→ **WORK REQUIRED**
If pictures appear among the lines below, leave them out while you return exactly the lines from the one with "Contact (1175, 83)" through the one with "[Accueil - RAN COPER] (66, 34)".
::: GIVEN RECORDS :::
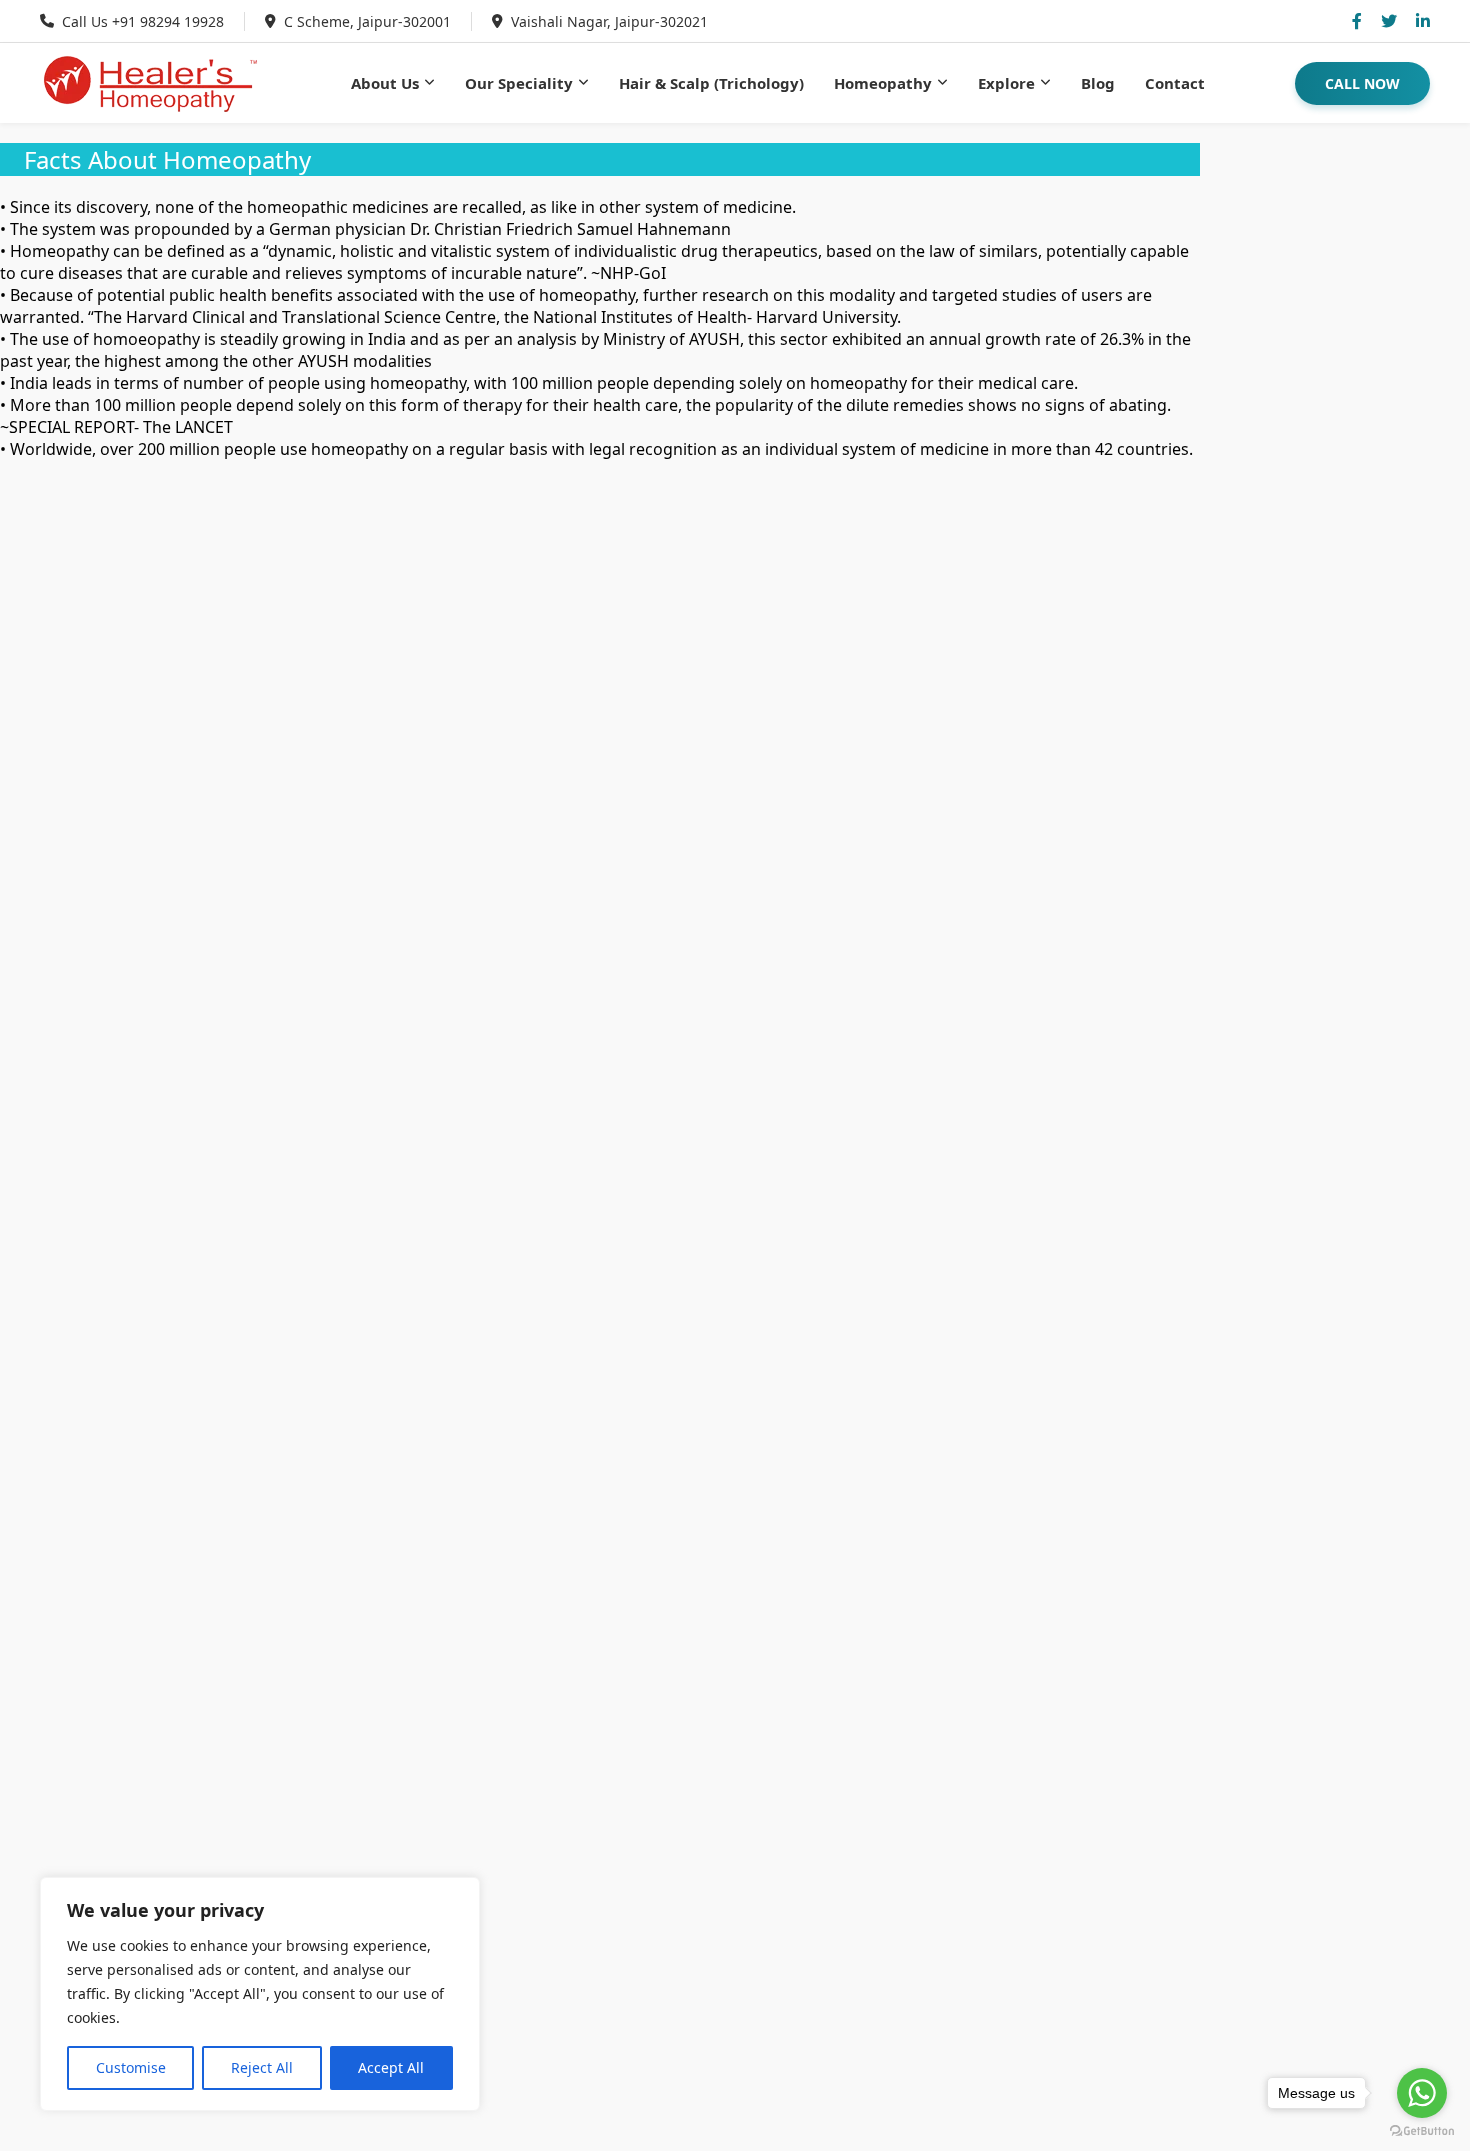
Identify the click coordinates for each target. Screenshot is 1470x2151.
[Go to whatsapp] (1422, 2093)
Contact (1175, 83)
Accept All (391, 2067)
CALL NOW (1362, 83)
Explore (1006, 83)
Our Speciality (519, 83)
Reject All (262, 2067)
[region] (260, 1994)
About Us (385, 83)
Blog (1098, 83)
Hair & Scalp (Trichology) (711, 83)
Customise (131, 2067)
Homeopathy (883, 83)
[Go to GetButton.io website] (1422, 2131)
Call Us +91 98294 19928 (143, 21)
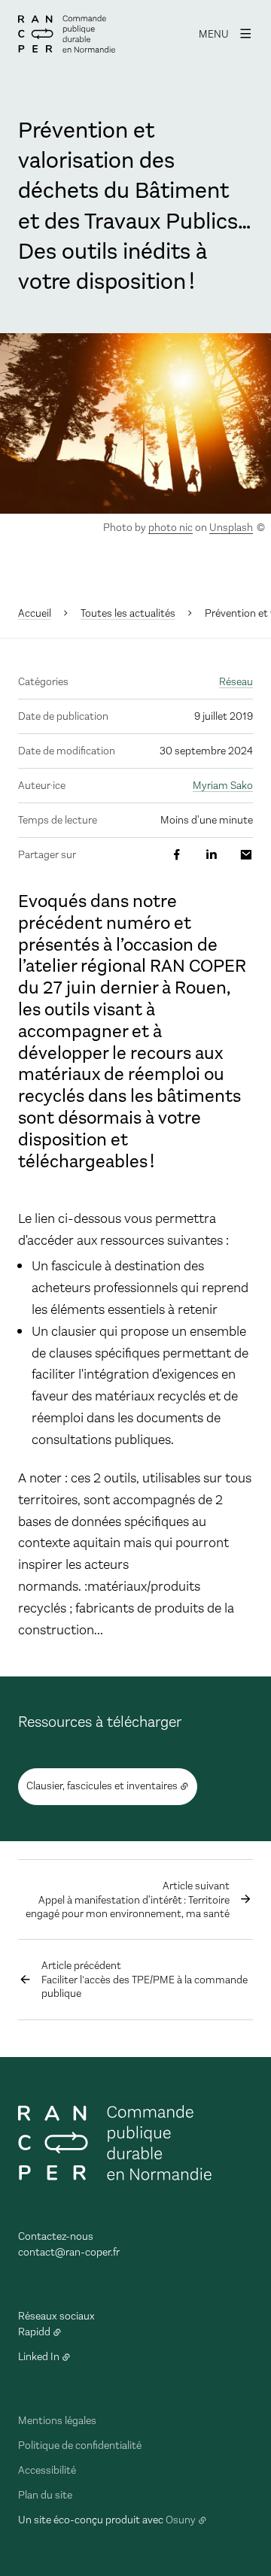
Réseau (236, 682)
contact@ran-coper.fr (69, 2252)
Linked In (38, 2357)
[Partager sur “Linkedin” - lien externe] (211, 854)
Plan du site (45, 2495)
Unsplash (231, 527)
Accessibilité (47, 2470)
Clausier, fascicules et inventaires (102, 1786)
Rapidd (34, 2332)
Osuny (181, 2520)
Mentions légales (57, 2421)
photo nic (170, 527)
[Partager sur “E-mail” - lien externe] (246, 854)
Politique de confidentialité (80, 2445)
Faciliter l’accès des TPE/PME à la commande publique (144, 1980)
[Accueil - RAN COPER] (66, 34)
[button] (135, 423)
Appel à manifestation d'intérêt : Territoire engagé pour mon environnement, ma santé (128, 1900)
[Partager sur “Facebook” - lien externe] (177, 854)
:::
→ **RESULT OF THE TASK**
Contact (1175, 83)
Accept All (391, 2067)
CALL NOW (1362, 83)
Explore (1006, 83)
Our Speciality (519, 83)
Reject All (262, 2067)
[region] (260, 1994)
About Us (385, 83)
Blog (1098, 83)
Hair & Scalp (Trichology) (711, 83)
Customise (131, 2067)
Homeopathy (883, 83)
[Go to GetButton.io website] (1422, 2131)
Call Us +91 98294 19928 (143, 21)
Réseau (236, 682)
contact@ran-coper.fr (69, 2252)
Linked In (38, 2357)
[Partager sur “Linkedin” - lien externe] (211, 854)
Plan du site (45, 2495)
Unsplash (231, 527)
Accessibilité (47, 2470)
Clausier, fascicules et inventaires (102, 1786)
Rapidd (34, 2332)
Osuny (181, 2520)
Mentions légales (57, 2421)
photo nic (170, 527)
[Partager sur “E-mail” - lien externe] (246, 854)
Politique de confidentialité (80, 2445)
Faciliter l’accès des TPE/PME à la commande publique (144, 1980)
[Accueil - RAN COPER] (66, 34)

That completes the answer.